## DATA FOR ANALYSIS
────────

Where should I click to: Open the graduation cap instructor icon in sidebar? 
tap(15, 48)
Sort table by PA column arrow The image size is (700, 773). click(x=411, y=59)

────────

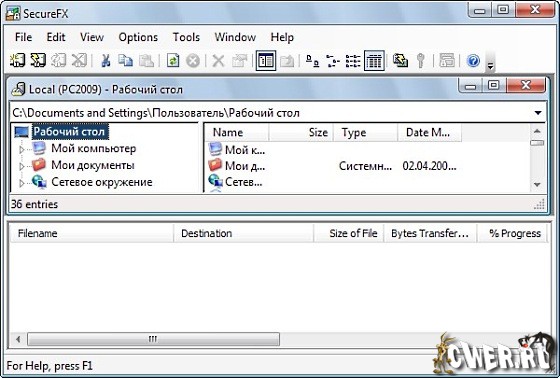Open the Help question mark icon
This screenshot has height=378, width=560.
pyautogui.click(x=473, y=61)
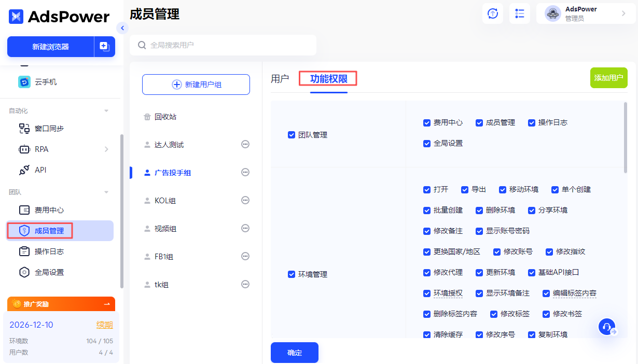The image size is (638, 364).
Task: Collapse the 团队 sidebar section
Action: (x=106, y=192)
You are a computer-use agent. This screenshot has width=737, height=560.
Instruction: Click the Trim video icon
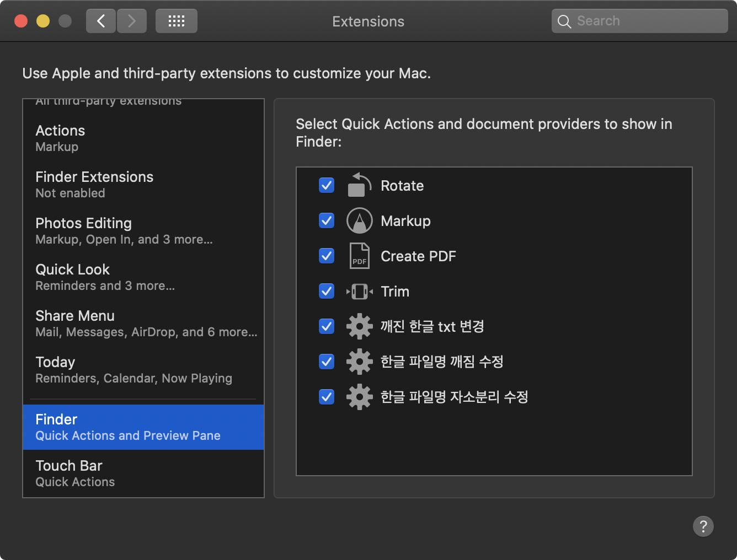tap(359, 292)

────────

## EXERCISE REQUIREMENTS
Set down, from the entries above, exactly the lines from the one with "Where should I" up to and including the one with "Sort table by", and no other lines.

## TASK ANSWER
Where should I click to: Open the graduation cap instructor icon in sidebar? 
tap(15, 48)
Sort table by PA column arrow The image size is (700, 773). click(x=411, y=59)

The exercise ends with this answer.